I took a week of vacation to get some dedicated time to work on the car, I stayed busy the whole time and ticked a lot of check boxes off the to do list. I also tackled a few things that weren’t on the list and didn’t imagine doing, but they are done and the car is better for it.
The week started with the manual steering rack, it turned out being a very simple and straight forward swap with no issues. Since I had to remove the leaky rack I was up to my elbows in oily sludge which brought to my attention I was never able to pressure wash the motor bay before the install began years ago.
The other very significant difference between removing the rack from the ’83 gas powered 944 and installing it on my ’86 electric 944 is the access to all of the parts, I had plenty of room to work with easy access to where I needed to bolt things up vs the incredibly tight dirty and awkward process in the gas car.
Since the ’83 is now just a parts car I’ve started looking at pieces that I replaced to get it on the road for my wife, as well as parts that are still in great shape that can either be sold or kept as spares for my own use. Since I had recently replaced the front strut inserts on the ’83 and mine was in need I swapped the entire strut assemblies to the EV. They are missing a couple of small clips that hold the brake wear sensor wiring but a zip tie took care of that. The other good thing is that if I decide to buy performance struts and an adjustable spring kit I can install it on the original strut assemblies and then install the completed units back on the EV which could reduce down time. (See how old this update is… I already have the new Koni suspension installed)

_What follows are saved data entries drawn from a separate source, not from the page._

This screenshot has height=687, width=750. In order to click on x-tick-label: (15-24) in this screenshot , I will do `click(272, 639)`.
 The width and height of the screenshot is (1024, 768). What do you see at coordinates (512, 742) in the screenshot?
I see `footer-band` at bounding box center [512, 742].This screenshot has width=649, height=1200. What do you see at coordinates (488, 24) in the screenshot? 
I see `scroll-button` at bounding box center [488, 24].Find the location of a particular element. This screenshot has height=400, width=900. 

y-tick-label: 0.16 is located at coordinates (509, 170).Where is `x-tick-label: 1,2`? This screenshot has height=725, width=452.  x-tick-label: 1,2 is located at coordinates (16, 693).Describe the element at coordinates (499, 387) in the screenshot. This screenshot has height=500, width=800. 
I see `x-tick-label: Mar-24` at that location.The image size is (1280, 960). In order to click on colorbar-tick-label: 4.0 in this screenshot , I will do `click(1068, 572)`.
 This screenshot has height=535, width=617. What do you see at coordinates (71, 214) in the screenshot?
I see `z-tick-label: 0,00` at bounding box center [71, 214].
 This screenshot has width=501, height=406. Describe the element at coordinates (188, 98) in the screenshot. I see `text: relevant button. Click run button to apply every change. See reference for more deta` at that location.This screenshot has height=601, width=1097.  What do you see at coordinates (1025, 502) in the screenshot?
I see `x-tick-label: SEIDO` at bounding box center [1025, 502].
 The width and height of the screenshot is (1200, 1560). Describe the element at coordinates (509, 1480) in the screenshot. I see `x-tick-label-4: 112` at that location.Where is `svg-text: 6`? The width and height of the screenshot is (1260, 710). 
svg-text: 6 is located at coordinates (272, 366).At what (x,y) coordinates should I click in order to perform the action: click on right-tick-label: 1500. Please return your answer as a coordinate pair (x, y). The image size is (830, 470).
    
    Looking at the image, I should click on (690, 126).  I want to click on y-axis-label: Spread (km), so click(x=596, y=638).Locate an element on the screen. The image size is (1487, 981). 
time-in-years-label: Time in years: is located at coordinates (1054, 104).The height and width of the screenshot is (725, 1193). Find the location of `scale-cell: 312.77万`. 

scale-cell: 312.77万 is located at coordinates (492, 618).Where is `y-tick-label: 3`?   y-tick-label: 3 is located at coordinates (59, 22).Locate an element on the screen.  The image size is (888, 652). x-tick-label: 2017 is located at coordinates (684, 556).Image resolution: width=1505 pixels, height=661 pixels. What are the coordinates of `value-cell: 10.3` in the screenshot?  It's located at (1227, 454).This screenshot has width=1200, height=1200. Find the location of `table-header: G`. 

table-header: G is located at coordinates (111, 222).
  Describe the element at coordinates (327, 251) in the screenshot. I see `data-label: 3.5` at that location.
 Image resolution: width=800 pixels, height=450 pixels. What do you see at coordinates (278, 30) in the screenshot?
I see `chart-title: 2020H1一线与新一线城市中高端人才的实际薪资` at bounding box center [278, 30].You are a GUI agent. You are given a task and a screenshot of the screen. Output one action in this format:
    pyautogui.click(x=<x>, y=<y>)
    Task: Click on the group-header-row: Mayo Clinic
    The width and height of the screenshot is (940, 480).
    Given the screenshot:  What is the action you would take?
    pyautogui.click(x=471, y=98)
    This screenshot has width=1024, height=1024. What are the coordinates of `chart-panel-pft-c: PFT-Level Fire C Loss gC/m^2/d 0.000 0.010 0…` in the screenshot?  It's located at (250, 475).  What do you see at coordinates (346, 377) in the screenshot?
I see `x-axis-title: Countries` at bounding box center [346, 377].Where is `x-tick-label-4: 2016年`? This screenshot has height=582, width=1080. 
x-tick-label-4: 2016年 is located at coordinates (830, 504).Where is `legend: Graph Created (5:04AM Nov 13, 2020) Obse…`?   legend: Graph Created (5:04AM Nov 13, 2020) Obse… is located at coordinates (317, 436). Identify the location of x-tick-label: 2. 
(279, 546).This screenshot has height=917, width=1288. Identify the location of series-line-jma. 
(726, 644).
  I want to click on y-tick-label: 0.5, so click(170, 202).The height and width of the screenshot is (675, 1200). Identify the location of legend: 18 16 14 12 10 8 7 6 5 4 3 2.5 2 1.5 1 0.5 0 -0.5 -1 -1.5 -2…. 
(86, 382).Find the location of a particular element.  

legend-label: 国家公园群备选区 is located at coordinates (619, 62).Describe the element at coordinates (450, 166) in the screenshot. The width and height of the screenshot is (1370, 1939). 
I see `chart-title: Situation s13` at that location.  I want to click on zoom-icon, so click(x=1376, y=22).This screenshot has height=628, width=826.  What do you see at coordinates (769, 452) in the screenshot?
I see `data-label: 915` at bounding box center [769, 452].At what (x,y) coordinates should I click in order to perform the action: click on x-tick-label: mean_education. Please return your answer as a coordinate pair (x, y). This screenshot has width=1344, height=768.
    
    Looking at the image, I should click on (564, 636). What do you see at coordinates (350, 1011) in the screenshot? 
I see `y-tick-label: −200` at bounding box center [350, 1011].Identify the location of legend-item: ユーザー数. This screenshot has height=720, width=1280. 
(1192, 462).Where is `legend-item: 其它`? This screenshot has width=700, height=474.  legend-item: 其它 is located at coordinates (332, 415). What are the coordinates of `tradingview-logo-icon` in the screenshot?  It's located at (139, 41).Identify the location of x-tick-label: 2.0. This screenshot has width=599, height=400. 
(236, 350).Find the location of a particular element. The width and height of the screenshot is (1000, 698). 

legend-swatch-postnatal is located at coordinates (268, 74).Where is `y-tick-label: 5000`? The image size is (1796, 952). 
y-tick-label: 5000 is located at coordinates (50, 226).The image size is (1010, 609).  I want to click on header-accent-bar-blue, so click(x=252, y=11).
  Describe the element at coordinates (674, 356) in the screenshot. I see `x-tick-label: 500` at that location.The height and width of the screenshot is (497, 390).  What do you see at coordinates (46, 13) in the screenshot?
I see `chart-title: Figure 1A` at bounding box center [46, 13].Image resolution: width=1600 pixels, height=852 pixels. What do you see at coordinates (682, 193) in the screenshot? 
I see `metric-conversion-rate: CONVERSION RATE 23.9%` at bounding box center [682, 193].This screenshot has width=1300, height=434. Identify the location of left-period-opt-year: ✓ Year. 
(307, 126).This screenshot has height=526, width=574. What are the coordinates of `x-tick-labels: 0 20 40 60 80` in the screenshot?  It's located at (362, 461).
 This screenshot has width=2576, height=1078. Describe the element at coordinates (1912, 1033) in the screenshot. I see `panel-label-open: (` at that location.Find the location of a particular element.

After solving the dc/dc converter fan noise issue, the next “loudest” item in the car is the vacuum pump for the brake booster and hvac vents. To solve this (or at least reduce it’s annoyance factor) I milled a new mounting bracket that made use of the included rubber mounts on the vacuum pump as well as one of the unused motor mounts still in the car.
This new mount has significantly reduced both the vibration and noise created by the pump, but not eliminated it.
One of the big things on the to do list was installing the heater. Initially I had hoped to install it in an insulated box however the shape of the space I had to work with along with reduced serviceability forced me to reconsider. Instead the heater is mounted out in the open on some simple brackets but I should be able to insulate the hoses/reservoir to hold in some heat.
Once again I was going to take some pictures to complete this post, but now it’s getting old.
The heater is completely wired and integrated with the stock controls. I would like to make some sort of indicator light to show that the heater is “on” however I’m not sure where I would like that or how it should look. Ideally it would be an indicator on the tablet and not require drilling a hole in the dash for an LED or something.
I also decided on the Momo Tuner 350mm steering wheel, again pictures needed! The wheel is awesome and I found it for a very good price. I was able to take the steering wheel adapter off of the ’83 and modify it to work with the late steering column. The “tab” that kicks off the turn signal when the wheel returns to center is too short on the early version, otherwise it’s exactly the same. I used epoxy and a metal bar to extend it far enough to work properly again.
At the moment I’m driving the Infiniti again, (not by choice) I had a “Desaturation fault” in the controller, so it’s back at Evnetics getting repaired. The people at Evnetics have been incredibly helpful and quick to respond to the problem. I received an email back within 15 minutes on a Saturday when this happened. More info to come.